On Thu, Mar 22, 2007 at 10:42:20AM -0700, Dan Kegel wrote:
- My goal in writing Winebot is to help Wine succeed
- I pledge to use only the bare minimum of native DLLs in any Winebot recipe
- I pledge to remove native DLLs from Winebot recipes as soon as Wine
fixes the bugs that keep Wine's DLLs from being sufficient for that app
- I will report bugs to the Wine project in the course of working on Winebot
Having a bugreport for every hack that is used is very important. In my view these points would certainly fix most of the possible problems with something like Winebot.
- I will help Wine by writing not just Winebot recipes, but also
basic application regression test scripts
This would be really nice and would give you much credibility with Wine developers, but it is IMHO not a must. I mean we don't say all patches must be accompanied by tests either.

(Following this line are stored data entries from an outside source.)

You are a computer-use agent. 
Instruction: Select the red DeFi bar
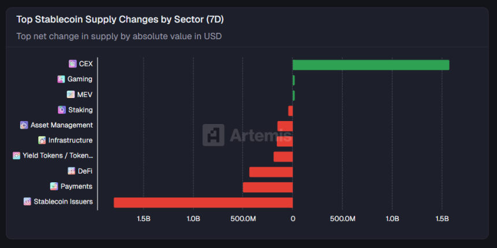click(x=270, y=172)
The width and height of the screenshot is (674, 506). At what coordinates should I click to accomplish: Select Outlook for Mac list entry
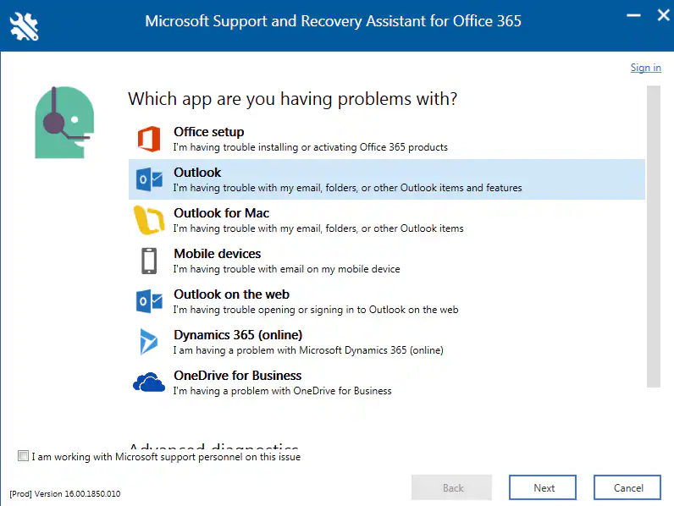pos(221,213)
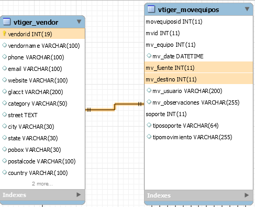Select the highlighted relationship connector line
255x207 pixels.
click(x=115, y=107)
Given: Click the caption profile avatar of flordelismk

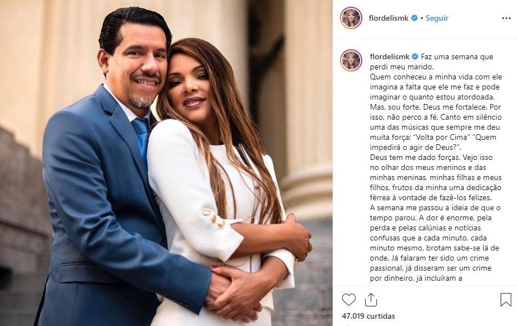Looking at the screenshot, I should [x=351, y=60].
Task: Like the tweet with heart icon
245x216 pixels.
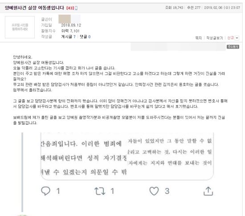Action: pyautogui.click(x=154, y=191)
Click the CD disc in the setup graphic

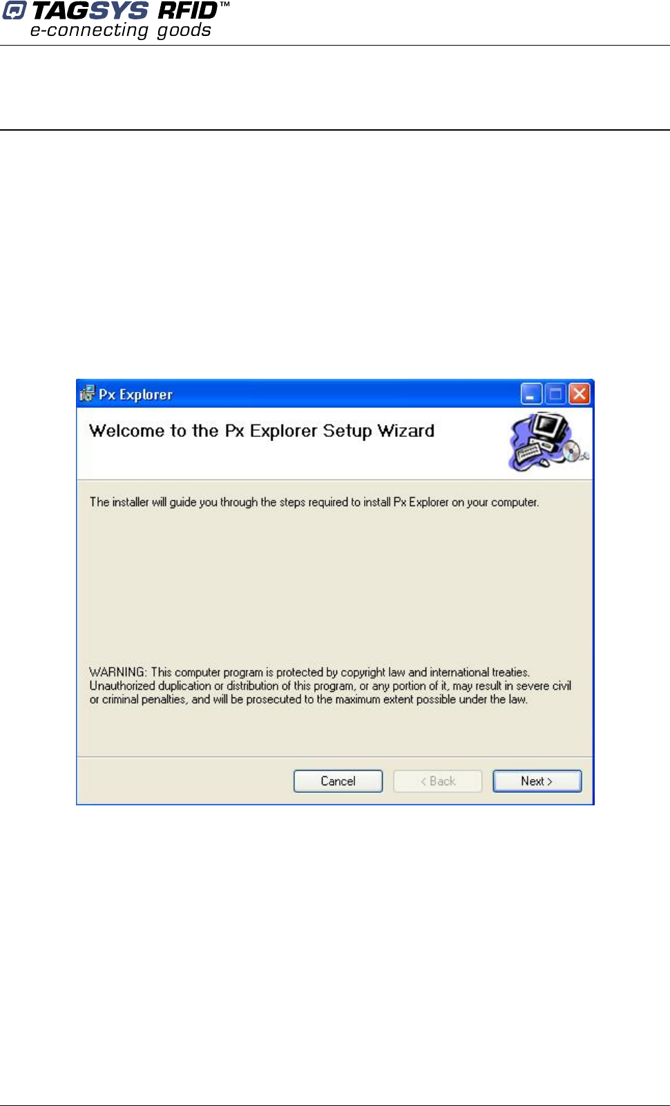coord(573,453)
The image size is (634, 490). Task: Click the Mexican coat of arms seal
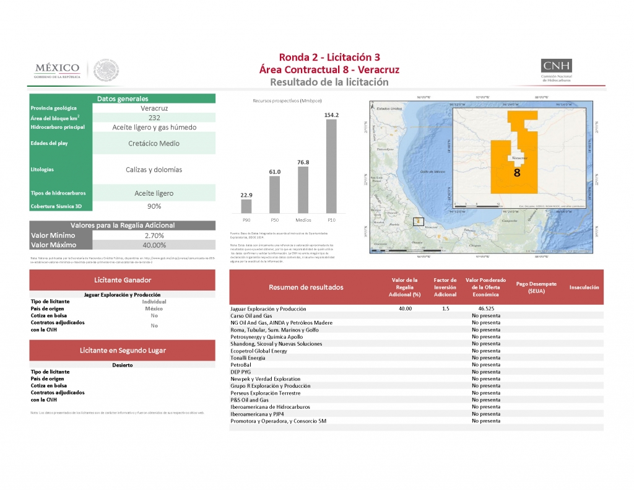click(x=106, y=69)
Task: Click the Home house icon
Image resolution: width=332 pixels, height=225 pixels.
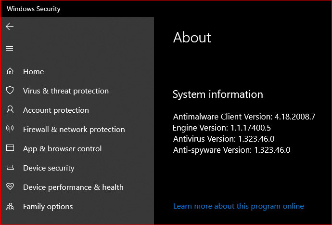Action: tap(10, 71)
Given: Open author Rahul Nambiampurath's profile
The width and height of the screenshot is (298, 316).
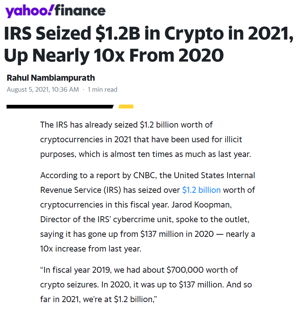Looking at the screenshot, I should [x=51, y=78].
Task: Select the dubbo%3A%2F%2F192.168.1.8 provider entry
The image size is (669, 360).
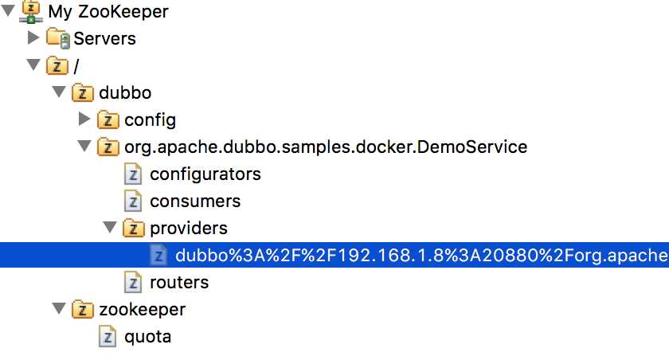Action: pos(335,255)
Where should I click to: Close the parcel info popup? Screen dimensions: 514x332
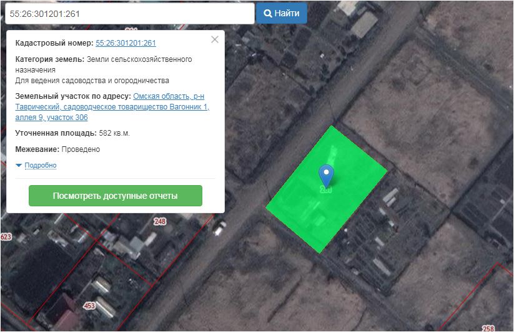tap(215, 39)
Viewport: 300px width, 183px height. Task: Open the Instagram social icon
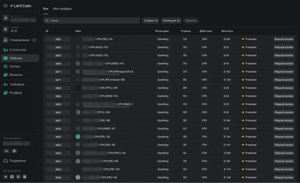[18, 176]
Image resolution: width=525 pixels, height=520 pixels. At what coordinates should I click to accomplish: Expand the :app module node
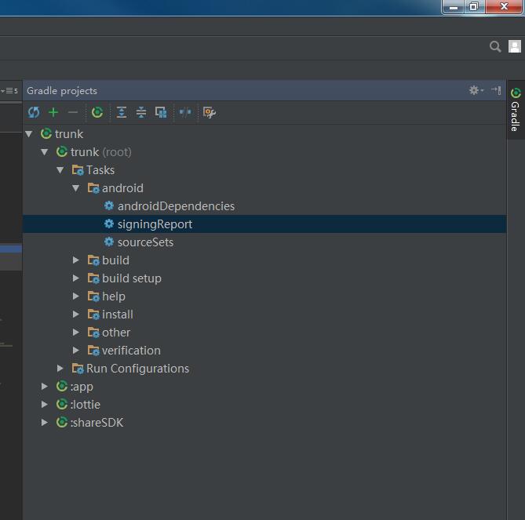coord(45,387)

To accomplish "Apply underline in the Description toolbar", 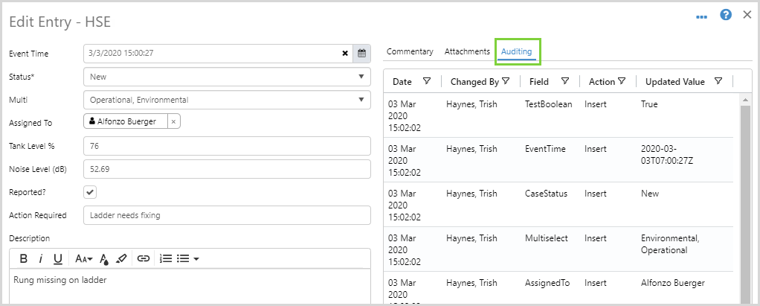I will [x=57, y=259].
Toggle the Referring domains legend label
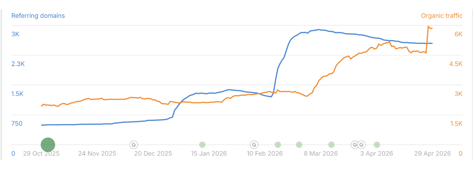The image size is (474, 170). pyautogui.click(x=38, y=16)
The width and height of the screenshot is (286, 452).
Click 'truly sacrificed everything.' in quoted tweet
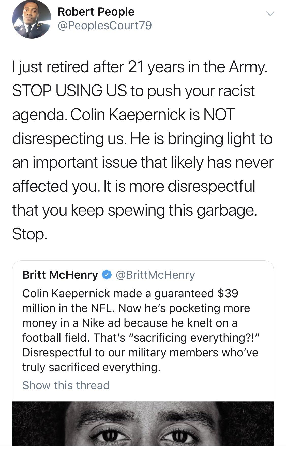91,367
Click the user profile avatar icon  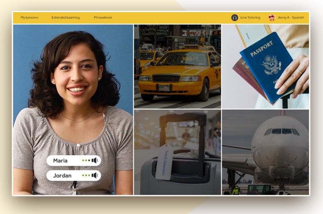click(271, 17)

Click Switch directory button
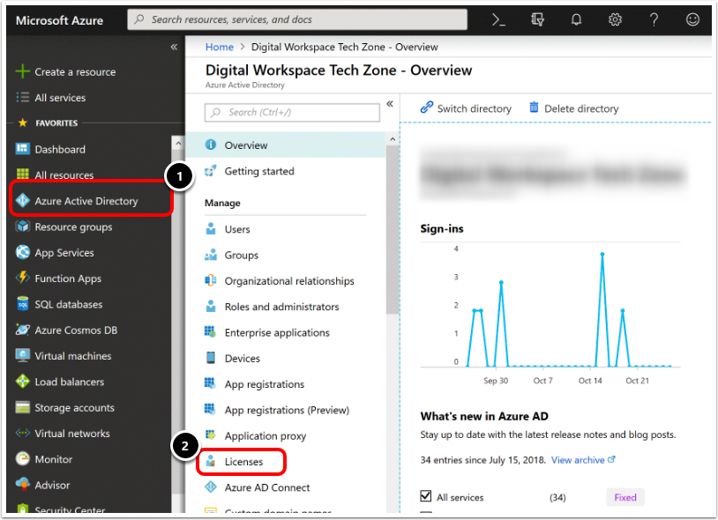(466, 108)
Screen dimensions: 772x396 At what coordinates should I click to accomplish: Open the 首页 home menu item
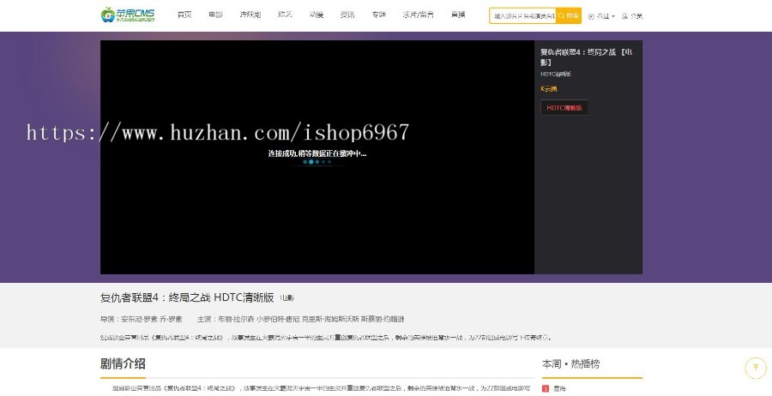[184, 15]
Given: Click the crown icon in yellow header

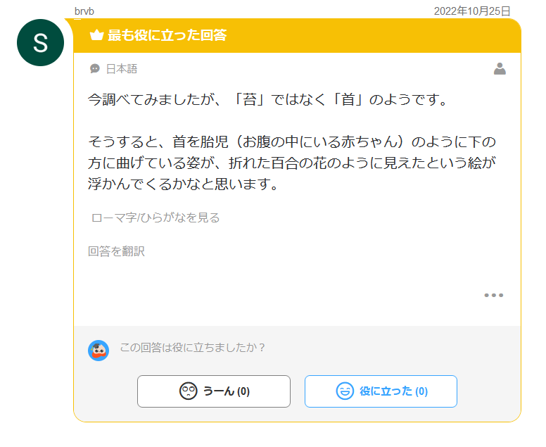Looking at the screenshot, I should (96, 34).
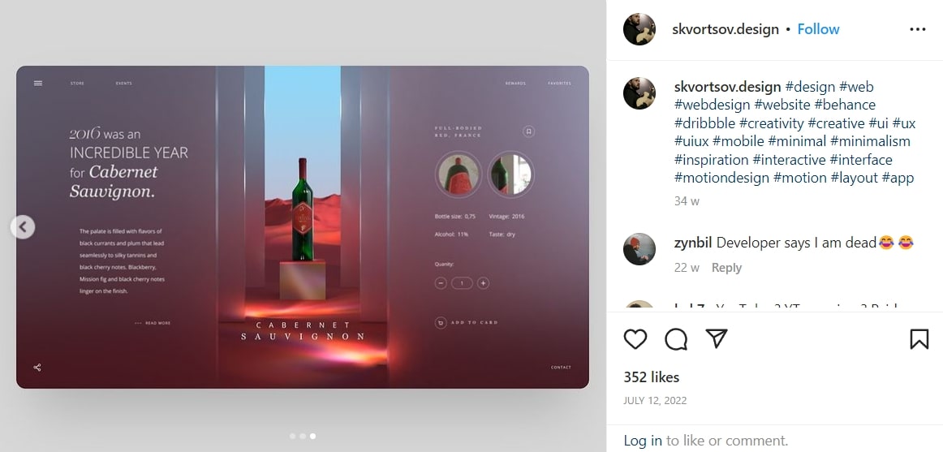Select the first carousel dot indicator

pyautogui.click(x=292, y=437)
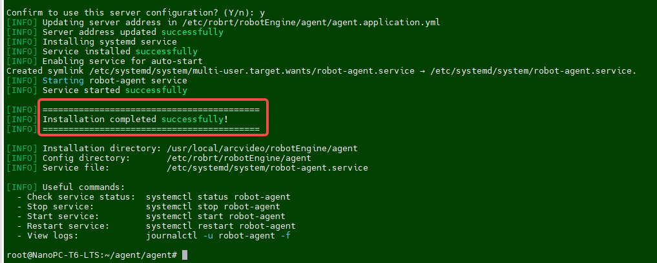
Task: Click the 'systemctl restart robot-agent' command
Action: point(220,226)
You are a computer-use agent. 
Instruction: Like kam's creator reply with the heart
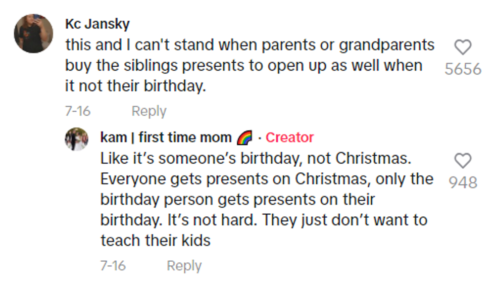point(463,161)
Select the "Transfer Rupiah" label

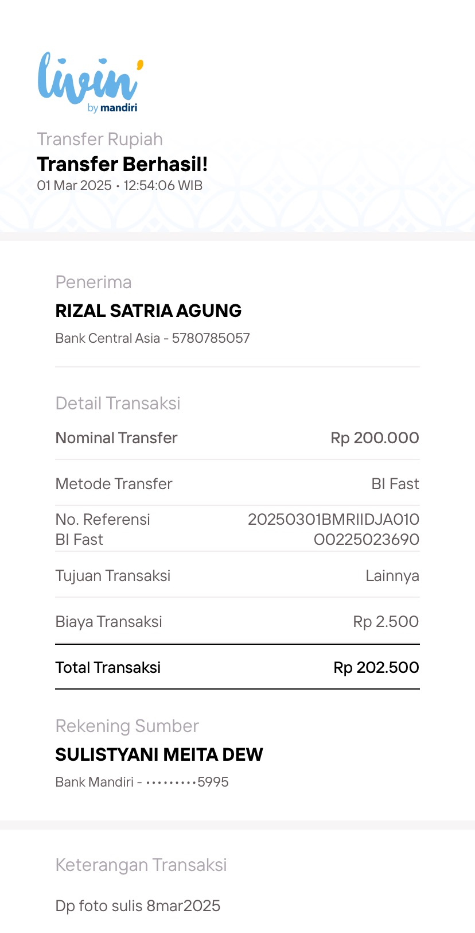100,139
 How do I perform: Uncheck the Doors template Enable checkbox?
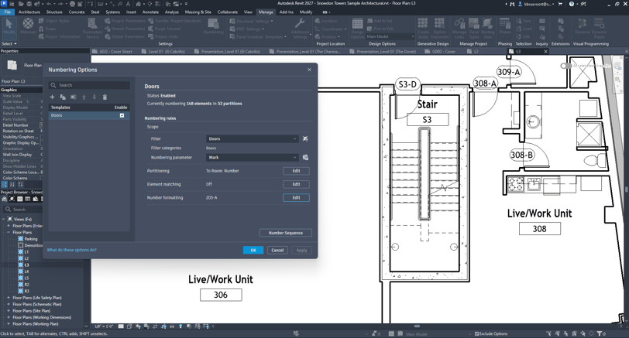tap(122, 115)

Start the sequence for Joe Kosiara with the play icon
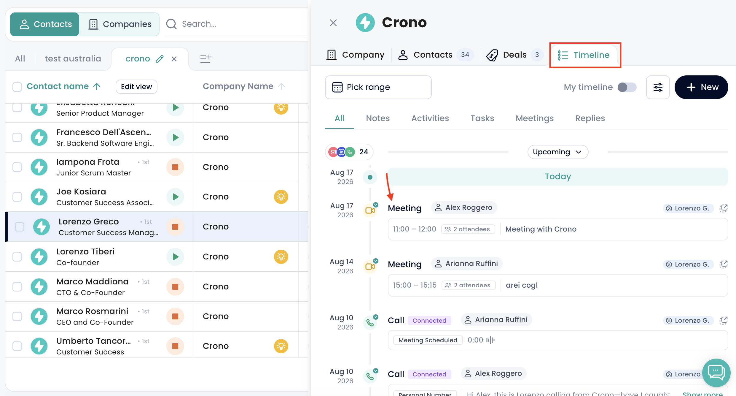click(175, 197)
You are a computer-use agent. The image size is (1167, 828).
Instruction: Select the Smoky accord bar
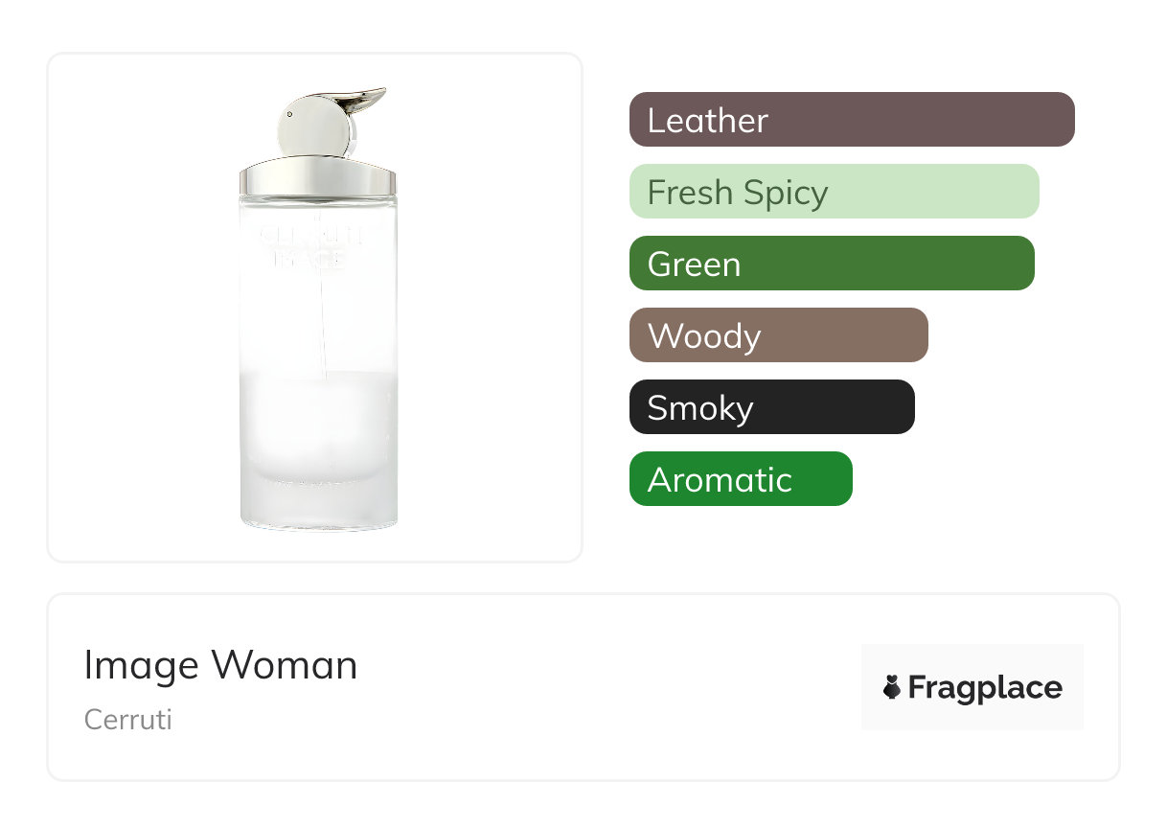click(x=771, y=407)
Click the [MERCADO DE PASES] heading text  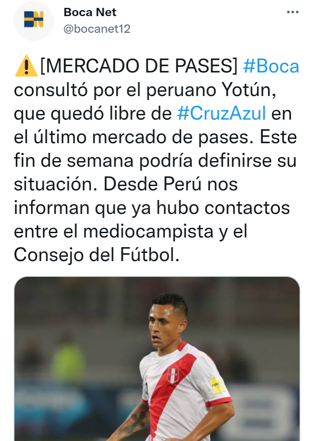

There are two other possible problems with something like Winebot:
Hacks for one application can interfere with hacks for another application. Setting dll overrides or other hacks only per application might be a good idea, but is error prone (missing some part that need the hack and not properly restricting the hack). The best solution is to have one WINEPREFIX for each application. This can simply be done by needing the environment variable WINEPREFIX set (not defaulting to ~/.wine ) and warning if it is set to ~/.wine .
http://winebot.sandbox.cz/tracker says under "Typical usage scenario": * User runs winebot first time. Winebot asks user for his name, his company name and proceeds to download and install the basic Windows compatibility programs into ~/.wine (or other WINE bottle directory) * After bottle initialization (installation of basic compatibility programs) user is then capable of using winebot to install the packages from winebot repository
Installation of "basic compatibility programs" sounds like it would clash with "only use the bare minimum of native DLLs / hacks in any Winebot recipe". Winebot shouldn't install anything that the application does not need.
Do you think these provisions are compatible with your idea of Winebot (same question for Karl Lattimer and Wine-Doors)?